Date of Award

2015

Degree Type

Dissertation

Degree Name

Doctor of Philosophy (PhD)

Graduate Group

Cell & Molecular Biology

First Advisor

Michael S. Marks

Abstract

Melanosomes are subcellular organelles specialized for the synthesis and storage of melanin pigments. Within epidermal and ocular pigment cells, melanosomes are generated from endosomal precursors in discrete stages. Early stages are characterized by the accumulation of premelanosome protein (PMEL) and its assembly into nontoxic amyloid fibrils, while later stages are characterized by the arrival of proteins important for the production of pigment. In this thesis, I will discuss two important findings relevant to melanosome biology.

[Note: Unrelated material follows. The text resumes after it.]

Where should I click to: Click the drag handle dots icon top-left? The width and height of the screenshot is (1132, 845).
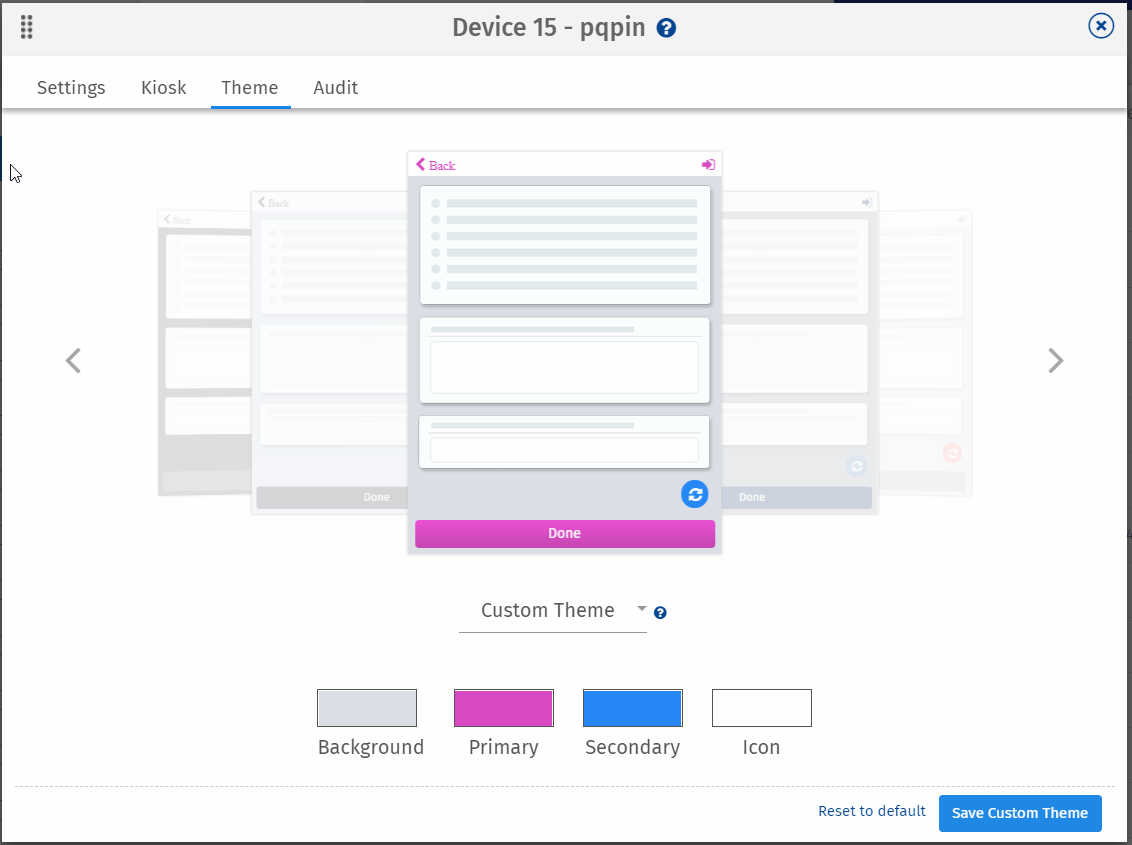[x=26, y=26]
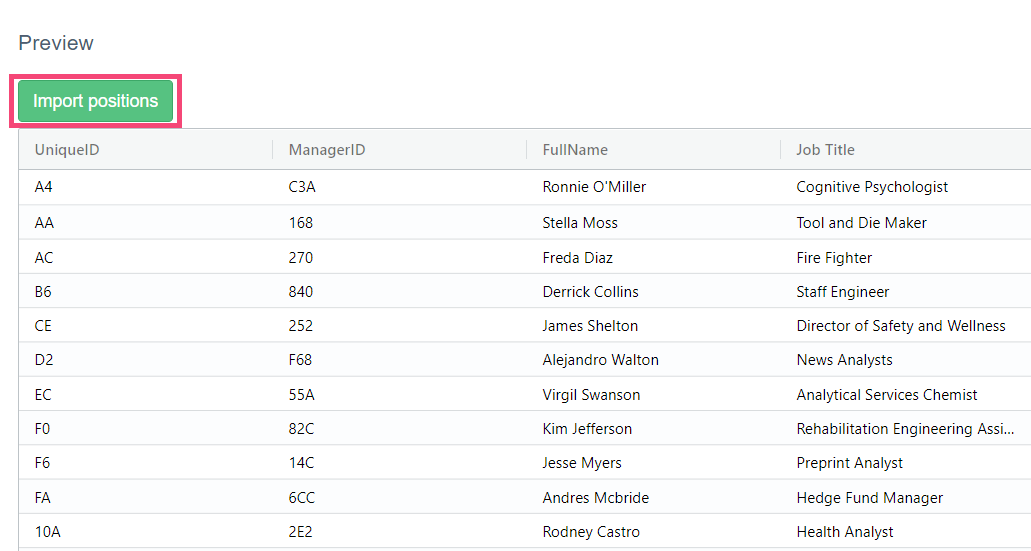
Task: Sort by the ManagerID column header
Action: click(327, 150)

The first finding addresses the molecular mechanisms that regulate the transformation of PMEL from an integral membrane protein to fibrillar structures with properties of amyloid. These data show that native disulfide-bonded PMEL dimers prevent premature fibril formation early in the secretory pathway but must be resolved prior to the assembly of functional amyloid fibrils in early stage melanosomes. Failure to resolve the dimeric intermediates – as occurs with mutagenesis of a PMEL regulatory domain – decreases amyloid production in a heterologous expression system. Since the oligomerization of amyloid precursors is hardly unique, detailed characterization of the different intermediates formed by functional versus pathological amyloid proteins may bring us one step closer to understanding the mechanisms of neurodegenerative amyloid disease.

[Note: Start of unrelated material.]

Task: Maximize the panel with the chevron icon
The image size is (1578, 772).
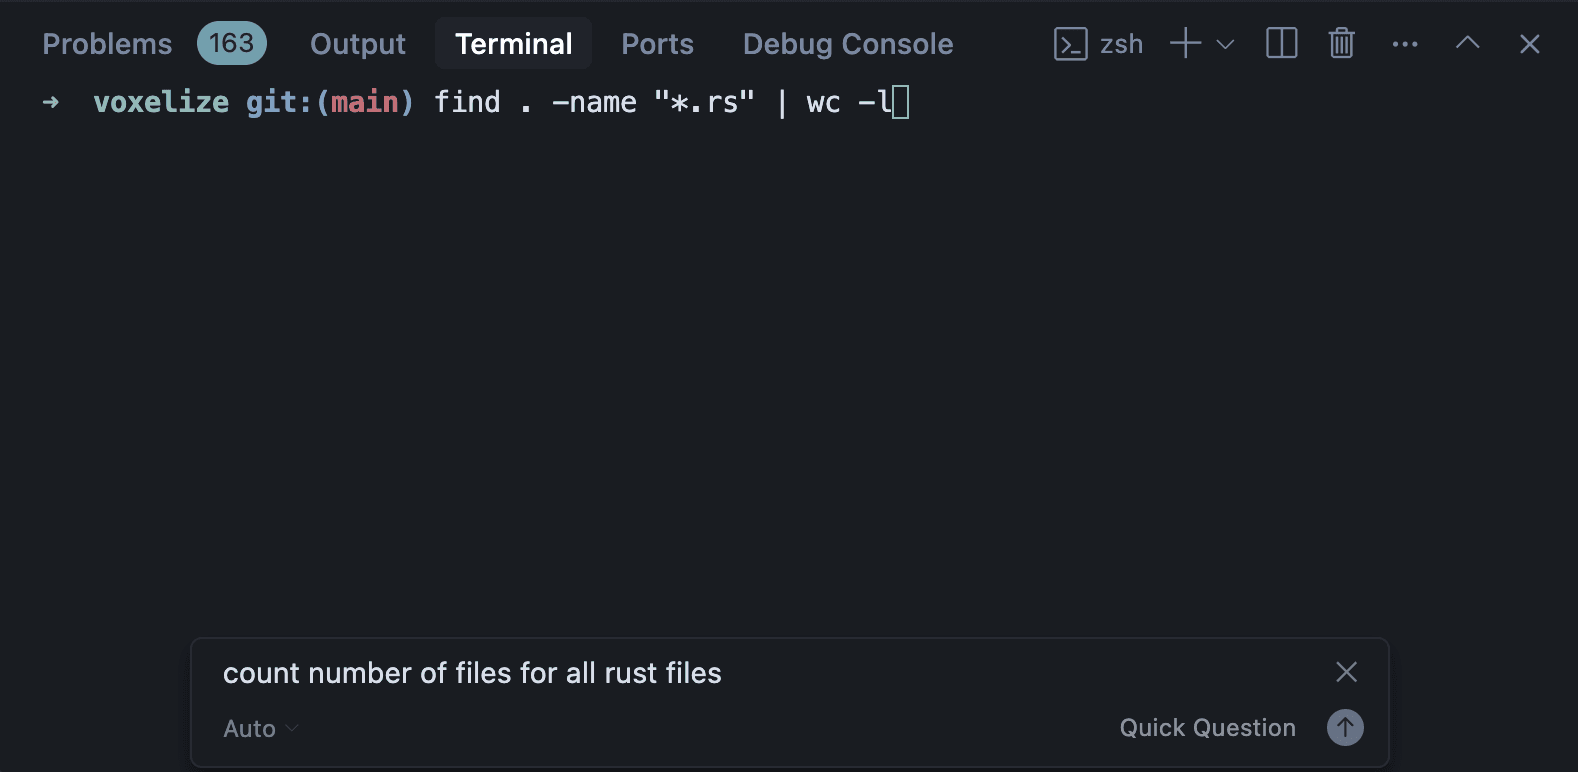Action: [1466, 43]
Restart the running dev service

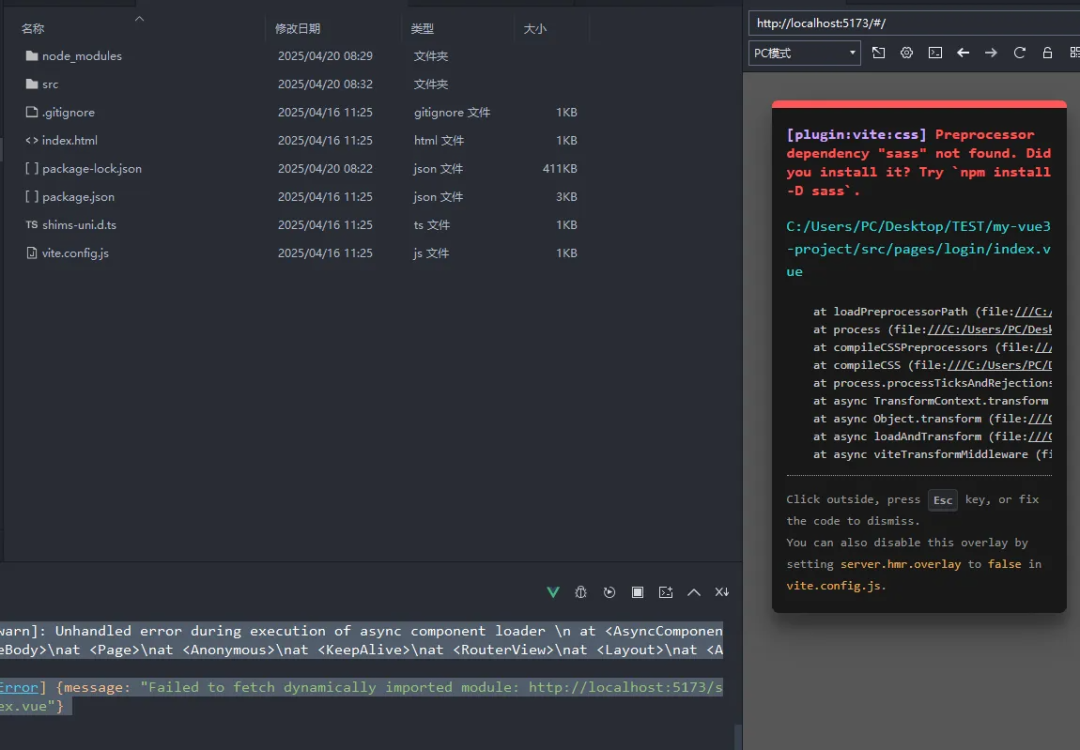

The second finding addresses the localization and potential function of SLC45A2, a proton-dependent sucrose transporter encoded by the gene that is mutated in the hypopigmentary disorder oculocutaneous albinism type 4 (OCA4). While melanocytes derived from patients and mouse models of OCA4 are known to contain hypopigmented melanosomes, it is unclear why mutations in SLC45A2 lead to decreased pigment production. Our data show that SLC45A2 localizes to and functions from distinct punctate structures on/near stage III and IV melanosomes. Mislocalization of SLC45A2 leads to hypopigmentation suggesting that the transporter must be present on melanosomal structures to function. Preliminary data also suggest that SLC45A2-deficient melanocytes harbor melanosomes that are hypopigmented but normally shaped and that SLC45A2 function can be bypassed by overexpression of a different melanosomal transporter, OCA2. Along with other preliminary data, these results suggest that SLC45A2 likely maintains a neutral pH within maturing melanosomes to ensure sustained melanin deposition.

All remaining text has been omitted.